Aim of the exercise: Copy the stretch of records from the line containing "This screenshot has height=430, width=764." through the line containing "coordinates (902, 347).", changing nothing.

Provided material:
'''
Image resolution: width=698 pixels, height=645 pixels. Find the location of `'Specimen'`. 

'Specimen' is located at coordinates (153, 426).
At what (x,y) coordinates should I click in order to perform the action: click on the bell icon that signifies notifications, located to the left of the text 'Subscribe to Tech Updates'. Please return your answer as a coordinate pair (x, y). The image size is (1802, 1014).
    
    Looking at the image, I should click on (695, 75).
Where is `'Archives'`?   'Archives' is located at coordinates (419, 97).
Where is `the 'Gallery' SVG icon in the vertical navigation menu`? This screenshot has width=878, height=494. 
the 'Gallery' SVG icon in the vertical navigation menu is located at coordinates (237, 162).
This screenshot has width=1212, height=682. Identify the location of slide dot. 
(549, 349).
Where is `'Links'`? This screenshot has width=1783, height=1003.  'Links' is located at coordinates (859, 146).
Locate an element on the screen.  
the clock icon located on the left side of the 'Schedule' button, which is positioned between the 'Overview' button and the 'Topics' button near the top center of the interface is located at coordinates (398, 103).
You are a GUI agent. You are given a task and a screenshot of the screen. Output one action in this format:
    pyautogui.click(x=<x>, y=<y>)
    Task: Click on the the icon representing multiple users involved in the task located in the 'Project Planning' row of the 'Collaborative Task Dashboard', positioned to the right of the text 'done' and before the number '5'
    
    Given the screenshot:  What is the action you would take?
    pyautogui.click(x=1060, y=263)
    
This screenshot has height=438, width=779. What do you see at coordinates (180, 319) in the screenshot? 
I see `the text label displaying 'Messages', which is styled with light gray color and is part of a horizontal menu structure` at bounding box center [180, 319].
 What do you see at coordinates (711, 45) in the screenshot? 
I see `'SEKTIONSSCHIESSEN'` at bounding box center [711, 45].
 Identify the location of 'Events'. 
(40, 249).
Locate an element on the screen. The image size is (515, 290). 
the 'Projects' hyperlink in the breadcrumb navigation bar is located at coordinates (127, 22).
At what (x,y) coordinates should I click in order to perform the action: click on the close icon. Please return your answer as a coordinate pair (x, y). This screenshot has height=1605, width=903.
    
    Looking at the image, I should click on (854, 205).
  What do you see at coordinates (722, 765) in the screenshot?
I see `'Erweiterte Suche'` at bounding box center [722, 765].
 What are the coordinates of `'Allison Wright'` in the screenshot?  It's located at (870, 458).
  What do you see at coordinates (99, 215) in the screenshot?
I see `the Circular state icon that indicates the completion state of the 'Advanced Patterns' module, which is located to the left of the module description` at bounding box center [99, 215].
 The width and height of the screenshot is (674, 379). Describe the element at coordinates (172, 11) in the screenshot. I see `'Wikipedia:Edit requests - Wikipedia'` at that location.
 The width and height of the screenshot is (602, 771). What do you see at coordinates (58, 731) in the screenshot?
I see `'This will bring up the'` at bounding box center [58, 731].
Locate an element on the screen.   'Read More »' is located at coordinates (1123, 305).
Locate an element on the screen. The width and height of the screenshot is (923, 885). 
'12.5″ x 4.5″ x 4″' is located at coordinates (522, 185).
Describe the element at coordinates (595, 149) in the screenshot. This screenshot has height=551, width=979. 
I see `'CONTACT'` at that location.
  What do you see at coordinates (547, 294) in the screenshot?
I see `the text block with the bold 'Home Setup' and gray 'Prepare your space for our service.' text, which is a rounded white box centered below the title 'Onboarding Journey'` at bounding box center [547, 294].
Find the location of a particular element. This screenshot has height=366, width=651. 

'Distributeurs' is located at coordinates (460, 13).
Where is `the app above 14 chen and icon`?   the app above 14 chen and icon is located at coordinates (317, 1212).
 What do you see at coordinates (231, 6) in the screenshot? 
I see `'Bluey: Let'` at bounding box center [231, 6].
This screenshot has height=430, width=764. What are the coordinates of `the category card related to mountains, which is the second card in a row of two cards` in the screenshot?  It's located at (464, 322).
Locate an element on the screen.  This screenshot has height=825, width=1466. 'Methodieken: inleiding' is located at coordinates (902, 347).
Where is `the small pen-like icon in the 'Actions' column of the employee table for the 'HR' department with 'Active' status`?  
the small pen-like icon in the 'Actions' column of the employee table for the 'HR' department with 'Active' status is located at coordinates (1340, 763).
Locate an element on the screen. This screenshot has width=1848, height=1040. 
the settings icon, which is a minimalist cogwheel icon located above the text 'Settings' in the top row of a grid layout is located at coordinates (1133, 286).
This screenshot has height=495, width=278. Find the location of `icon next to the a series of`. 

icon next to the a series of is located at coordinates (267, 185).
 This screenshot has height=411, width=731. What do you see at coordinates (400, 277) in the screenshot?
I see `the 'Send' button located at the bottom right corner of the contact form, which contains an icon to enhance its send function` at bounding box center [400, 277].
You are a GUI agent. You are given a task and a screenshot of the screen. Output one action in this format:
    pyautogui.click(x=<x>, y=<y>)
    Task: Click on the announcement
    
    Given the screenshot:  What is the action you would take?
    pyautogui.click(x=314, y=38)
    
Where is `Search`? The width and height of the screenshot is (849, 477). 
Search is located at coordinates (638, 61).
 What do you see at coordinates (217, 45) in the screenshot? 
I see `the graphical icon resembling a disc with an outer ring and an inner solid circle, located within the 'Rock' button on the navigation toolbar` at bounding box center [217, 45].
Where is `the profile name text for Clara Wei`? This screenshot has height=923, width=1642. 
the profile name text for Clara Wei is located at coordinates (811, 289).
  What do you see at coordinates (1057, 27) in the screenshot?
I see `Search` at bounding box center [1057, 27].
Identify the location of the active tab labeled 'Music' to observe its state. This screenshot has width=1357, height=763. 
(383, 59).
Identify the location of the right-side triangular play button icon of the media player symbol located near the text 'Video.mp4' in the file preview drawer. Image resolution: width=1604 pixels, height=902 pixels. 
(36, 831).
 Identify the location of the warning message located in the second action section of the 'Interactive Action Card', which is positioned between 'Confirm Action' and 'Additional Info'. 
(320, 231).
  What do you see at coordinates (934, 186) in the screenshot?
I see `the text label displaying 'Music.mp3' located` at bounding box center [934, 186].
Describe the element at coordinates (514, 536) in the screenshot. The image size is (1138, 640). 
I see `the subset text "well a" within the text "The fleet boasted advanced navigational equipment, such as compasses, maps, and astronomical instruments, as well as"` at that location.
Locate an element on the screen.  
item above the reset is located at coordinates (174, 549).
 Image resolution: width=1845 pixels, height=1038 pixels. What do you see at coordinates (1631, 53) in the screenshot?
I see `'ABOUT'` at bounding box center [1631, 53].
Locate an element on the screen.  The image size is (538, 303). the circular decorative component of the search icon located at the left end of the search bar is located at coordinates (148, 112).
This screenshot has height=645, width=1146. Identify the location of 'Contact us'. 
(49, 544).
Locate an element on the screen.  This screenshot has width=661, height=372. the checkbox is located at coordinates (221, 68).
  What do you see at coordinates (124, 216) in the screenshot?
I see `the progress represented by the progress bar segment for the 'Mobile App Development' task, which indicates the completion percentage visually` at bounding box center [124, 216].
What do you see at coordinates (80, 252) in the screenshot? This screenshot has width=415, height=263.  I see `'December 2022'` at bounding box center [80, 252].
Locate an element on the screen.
'''
Written solution:
This screenshot has height=430, width=764. What are the coordinates of `the category card related to mountains, which is the second card in a row of two cards` in the screenshot?  It's located at (464, 322).
Locate an element on the screen.  This screenshot has height=825, width=1466. 'Methodieken: inleiding' is located at coordinates (902, 347).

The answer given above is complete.